Ring. El teléfono de la central de policía, ce cuatro. A sus órdenes, cuál es su emergencia. Del otro lado se escuchó la voz de una mujer moqueando. Gritó y sollozó. Les dijo que se estaba quemando un carro, por la carretera, al norte de la ciudad. Que fueran rápido y también los bomberos y la Cruz Roja. Nos atacaron, oiga. Nos dispararon. Mi esposo está dentro. Apúrense por favor.
El oficial le dijo que se tranquilizara. Le pidió los datos, pero solo alcanzó a anotar la ubicación porque la mujer colgó intempestivamente. Tomó el aparato y lanzó un eseoese: a todas las unidades, emergencia. Con claves, avisó del ataque y el peligro que corrían las personas que estaban en el lugar. Luego tomó el teléfono y llamó a los bomberos y a los socorristas.

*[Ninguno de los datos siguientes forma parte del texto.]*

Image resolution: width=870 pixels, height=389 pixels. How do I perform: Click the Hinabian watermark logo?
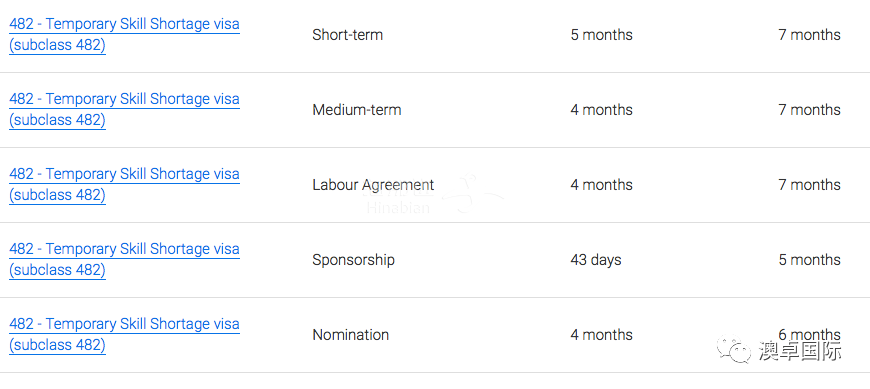click(x=433, y=195)
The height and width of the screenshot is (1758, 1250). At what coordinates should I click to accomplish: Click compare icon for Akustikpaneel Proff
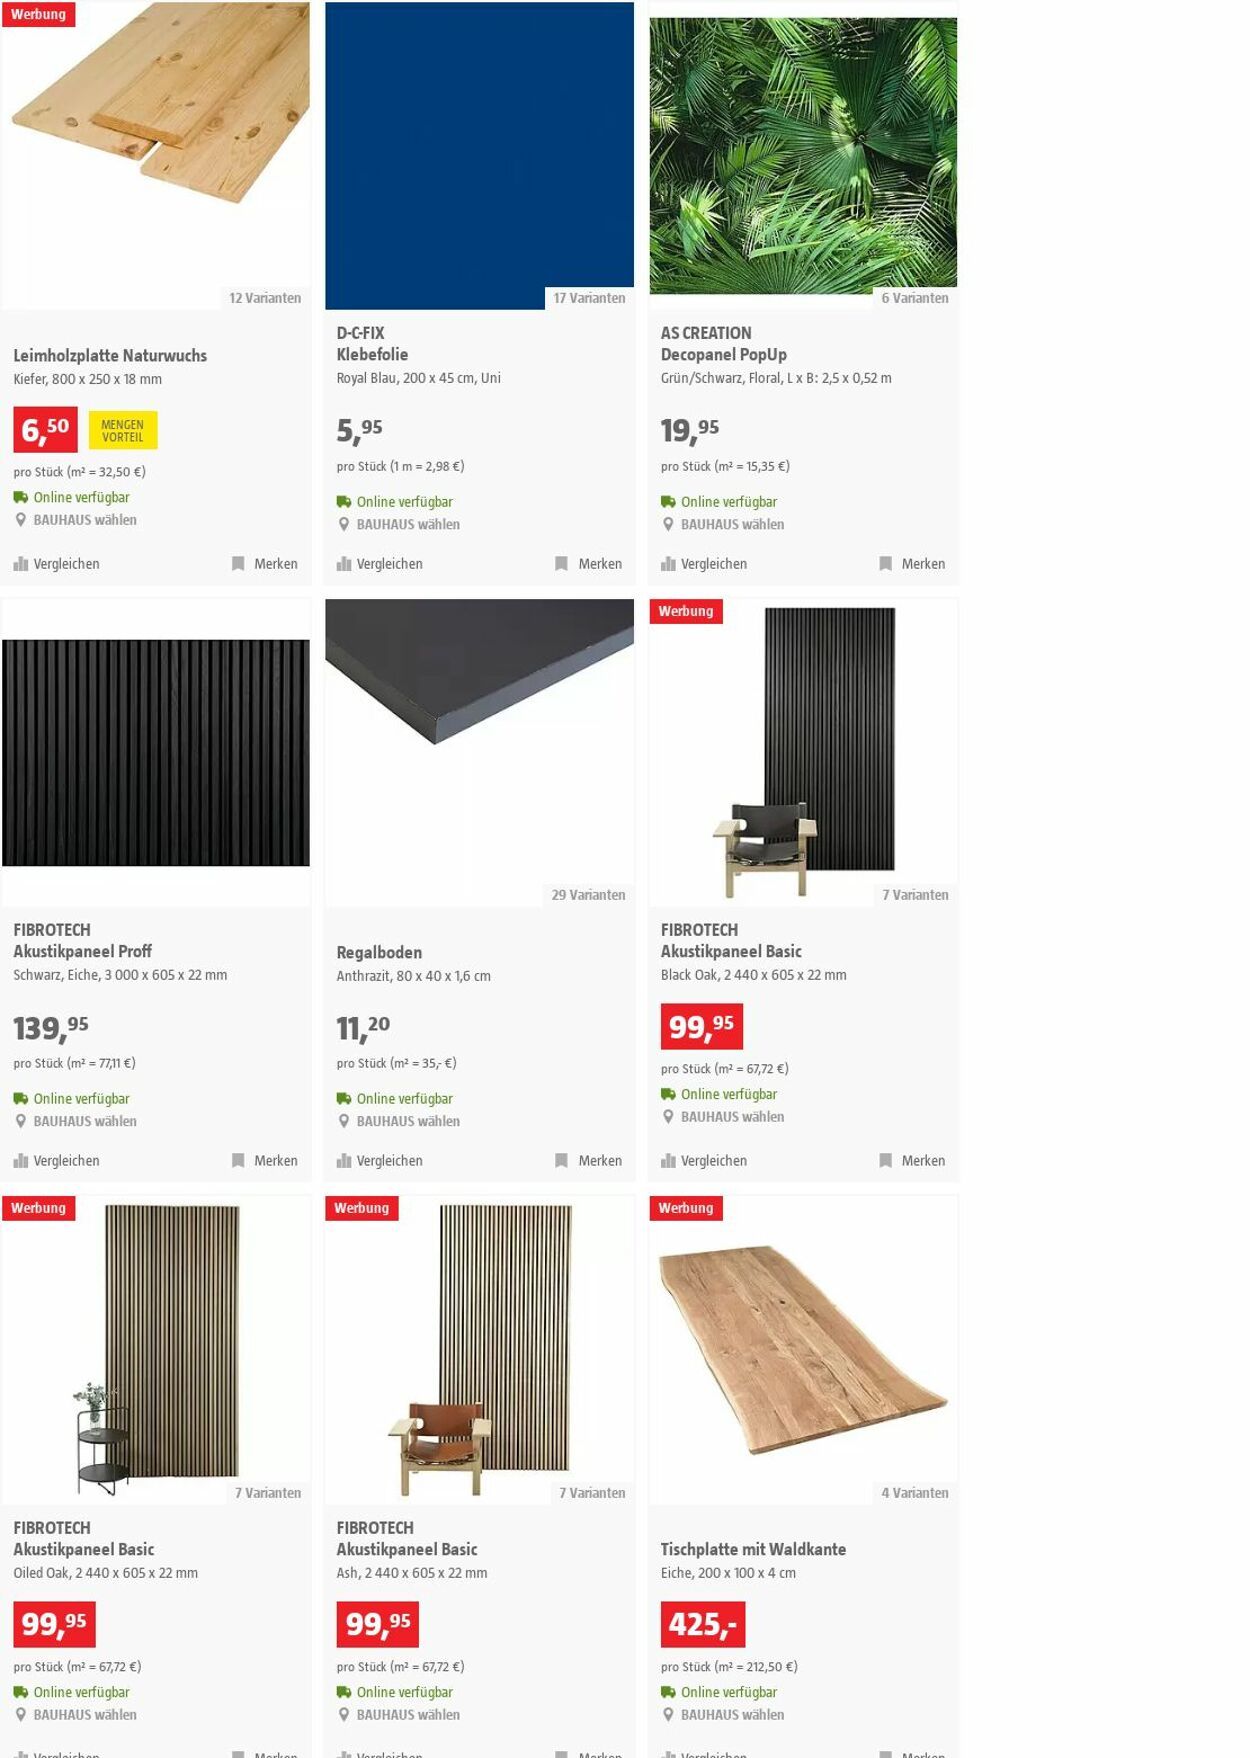tap(21, 1161)
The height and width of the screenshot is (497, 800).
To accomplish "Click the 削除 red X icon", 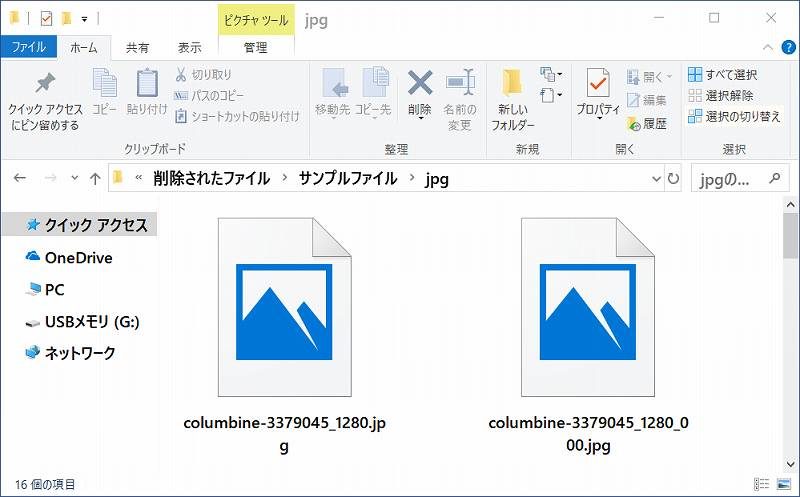I will [420, 83].
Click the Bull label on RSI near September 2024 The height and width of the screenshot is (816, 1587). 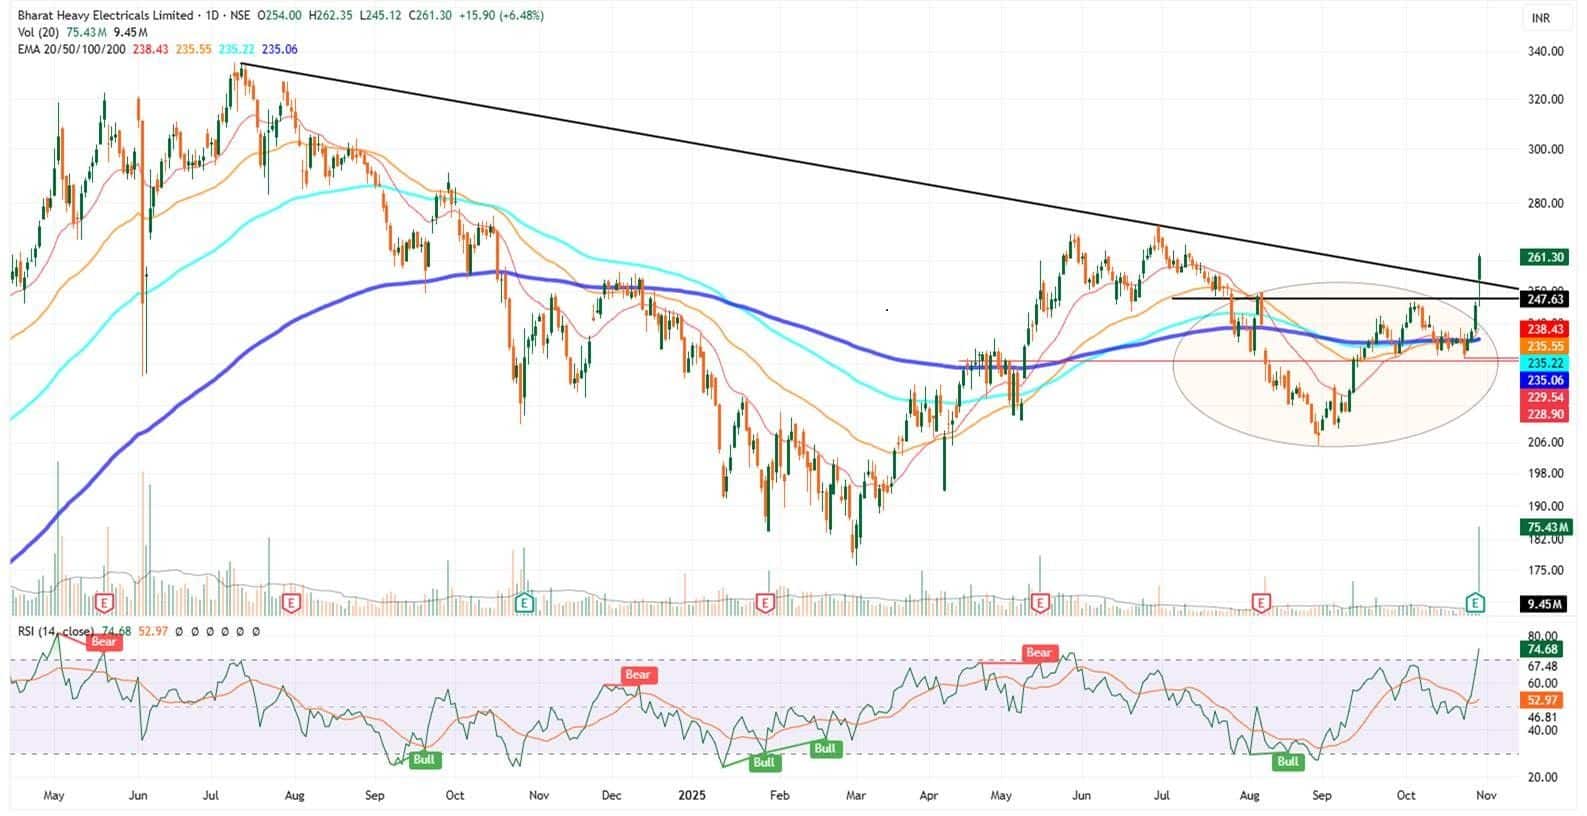click(x=424, y=760)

Él mismo se sintió alterado. La voz de esa desconocida seguía sonando dentro de sus cartílagos. El llanto, la desesperación en esas palabras amontonadas y convincentes. Pensó ojalá que las patrullas lleguen a tiempo, que rescaten a los heridos, que no muera nadie. Apuró a los bomberos. Ya iban en camino dos camiones-bomba y el cuerpo de rescate. Miró el reloj. Tres aeme. La madrugada caía sobre los capacetes de los carros y la brisa marina adelantaba un invierno que entraba y salía, pero no se animaba a llegar.

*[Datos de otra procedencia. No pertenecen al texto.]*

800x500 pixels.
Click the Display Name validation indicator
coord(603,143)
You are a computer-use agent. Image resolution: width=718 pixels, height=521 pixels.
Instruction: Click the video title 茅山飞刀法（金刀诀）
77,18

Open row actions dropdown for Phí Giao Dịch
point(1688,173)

El silencio del naciente día se rompió con el ulular de patrullas. Al sonido de sirenas de la policía se sumó el de los bomberos, con un uuu más prolongado y seco, y luego el de una ambulancia. A esa hora cualquier sonido rompe la solemnidad de sábana negra del oscuro amanecer. Sonidos y luces. Luces y sonidos. El paso de unos por las calles otrora silentes despertó a varios. Los agentes llegaron primero e intentaron abrir el automóvil que se quemaba y cuyas llamas se extendían para alcanzarlo todo. Dentro, en el asiento del conductor, una silueta inmóvil.
Los bomberos llegaron y parecían traer el tiro arriba: sus mangueras empezaron a lanzar agua casi en cuanto bajaron de los camiones. Apagaron rápido el fuego y para entonces ya estaban los socorristas esperando el momento de auxiliar al o los heridos. No había nadie más en el lugar. Ni siquiera los mirones asomándose a lo lejos. Cuando por fin apagaron y abrieron el carro, tomaron el cuerpo duro y arrugado. Y abajo, en el piso, con las luces de los vehículos, se dieron cuenta que era un maniquí.

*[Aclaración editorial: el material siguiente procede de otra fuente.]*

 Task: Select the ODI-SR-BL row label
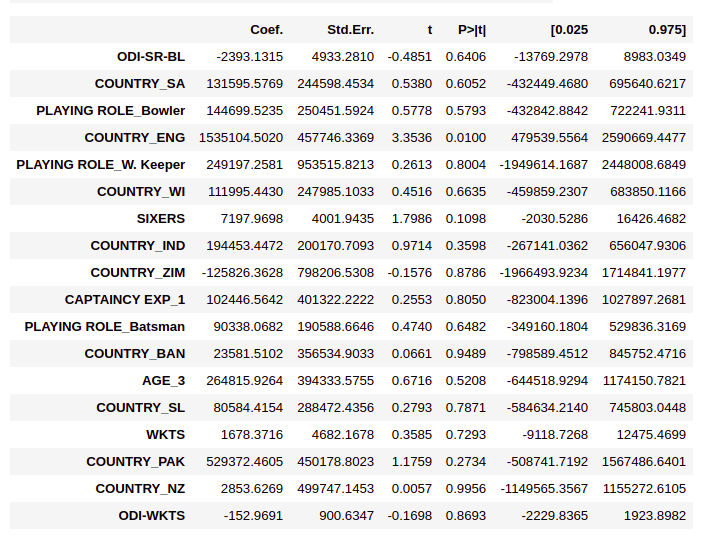151,57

A siete kilómetros de ahí, un comando de sicarios avanzaba entre las casas de un fraccionamiento. Con fusiles calibre cincuenta, antiblindaje, y siente punto sesenta y dos, quebraron, perforaron, rasgaron todo, incluso a un niño de dos años, un hermano y su padre.
Los vecinos llamaron y llamaron al cero sesenta y seis. Sí respondieron, pero nadie acudió.
Columna publicada el 25 de agosto de 2019 en la edición 865 del semanario Ríodoce.